Though it centers on dancing, SEEING THINGS means to look at other food for the eye as well. Here’s some that’s available at a mere click: http://www.kunstindustrimuseet.dk/kim.htm. From the menu in the left hand column, choose “Design after 1900,” then scroll down and click on “for a comprehensive view of 20th century Danish chairs”; next, click on the pale turquoise box that says “DANSKE STOLE,” and vaersgo, as the Danes say—there you are!

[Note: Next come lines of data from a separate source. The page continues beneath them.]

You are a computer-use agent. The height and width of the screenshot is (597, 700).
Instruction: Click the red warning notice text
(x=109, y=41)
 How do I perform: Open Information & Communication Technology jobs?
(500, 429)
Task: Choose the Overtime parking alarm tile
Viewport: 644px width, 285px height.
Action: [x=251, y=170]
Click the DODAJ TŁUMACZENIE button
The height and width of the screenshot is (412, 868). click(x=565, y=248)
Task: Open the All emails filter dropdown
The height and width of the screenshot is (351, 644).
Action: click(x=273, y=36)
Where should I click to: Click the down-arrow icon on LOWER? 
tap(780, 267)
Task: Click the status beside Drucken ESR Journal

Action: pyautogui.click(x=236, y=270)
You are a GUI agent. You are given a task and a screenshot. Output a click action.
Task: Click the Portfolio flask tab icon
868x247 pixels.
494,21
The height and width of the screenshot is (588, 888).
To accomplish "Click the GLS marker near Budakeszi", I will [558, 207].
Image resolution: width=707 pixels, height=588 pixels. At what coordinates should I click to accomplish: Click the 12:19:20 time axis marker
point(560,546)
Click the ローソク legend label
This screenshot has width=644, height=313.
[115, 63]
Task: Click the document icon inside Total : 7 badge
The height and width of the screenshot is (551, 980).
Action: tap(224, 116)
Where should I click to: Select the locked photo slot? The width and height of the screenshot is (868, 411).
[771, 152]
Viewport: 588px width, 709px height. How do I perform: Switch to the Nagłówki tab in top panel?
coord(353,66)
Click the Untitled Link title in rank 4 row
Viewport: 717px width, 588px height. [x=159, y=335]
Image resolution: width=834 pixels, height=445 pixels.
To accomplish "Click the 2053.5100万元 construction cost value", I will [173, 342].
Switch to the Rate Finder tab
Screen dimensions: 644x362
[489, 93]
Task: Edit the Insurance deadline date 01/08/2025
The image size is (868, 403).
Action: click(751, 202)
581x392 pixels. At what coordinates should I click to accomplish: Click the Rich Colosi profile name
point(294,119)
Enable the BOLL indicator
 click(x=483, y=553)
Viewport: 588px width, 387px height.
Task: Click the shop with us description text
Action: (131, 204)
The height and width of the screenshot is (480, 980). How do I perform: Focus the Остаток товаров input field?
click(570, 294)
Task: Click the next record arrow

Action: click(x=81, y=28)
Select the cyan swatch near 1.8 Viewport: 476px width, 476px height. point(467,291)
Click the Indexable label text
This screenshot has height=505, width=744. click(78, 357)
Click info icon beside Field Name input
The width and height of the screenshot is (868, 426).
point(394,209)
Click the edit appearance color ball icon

Explanation: Denmark’s weather is so often gloomy and its hours of winter daylight so few, the Danes sagely tend to stay home a lot. They’ve made the most of their confined situation, cultivating the home arts, among them designs for living—furniture, lighting, glass- and tableware—to breathtaking levels of achievement. A peak era of this accomplishment, extending from the second decade of the 20th century through the fifties, came to be called Danish Modern, and chairs are arguably its most potent product. Classic Danish Modern chairs, by the likes of Kaare Klint, Arne Jacobsen, Finn Juhl, and Hans J. Wegner, are nothing less than pieces of sculpture—and now, as you see, there’s a website to prove it.
Copenhagen’s Kunstindustri Museum (the Danish Museum of Decorative Art, to its English-speaking friends), has essentially created a mini-museum online. For openers, it presents a 65-item thumbnail-scale parade of icon-status chairs. Click on one that seizes your eye and it’s delivered enlarged, along with as many as a half dozen alternative views (also enlargeable). You get to see your chosen chair every which way, as if you were walking around it. You also get to gaze down on it, as if you were the God of Furniture, seeing the object and declaring it to be good. Additional shots offer close-ups of sensuous details—the sinuous curve of the chair’s back or legs, the sleekness of the joins. This is far more access than any museum or, for that matter, any of the several Copenhagen shops devoted to vintage Danish furniture can provide. Granted, these are photographs; you’re not in the same room as the chair. But the photos are superb—so clear and deep-dimensioned, they seem almost tactile.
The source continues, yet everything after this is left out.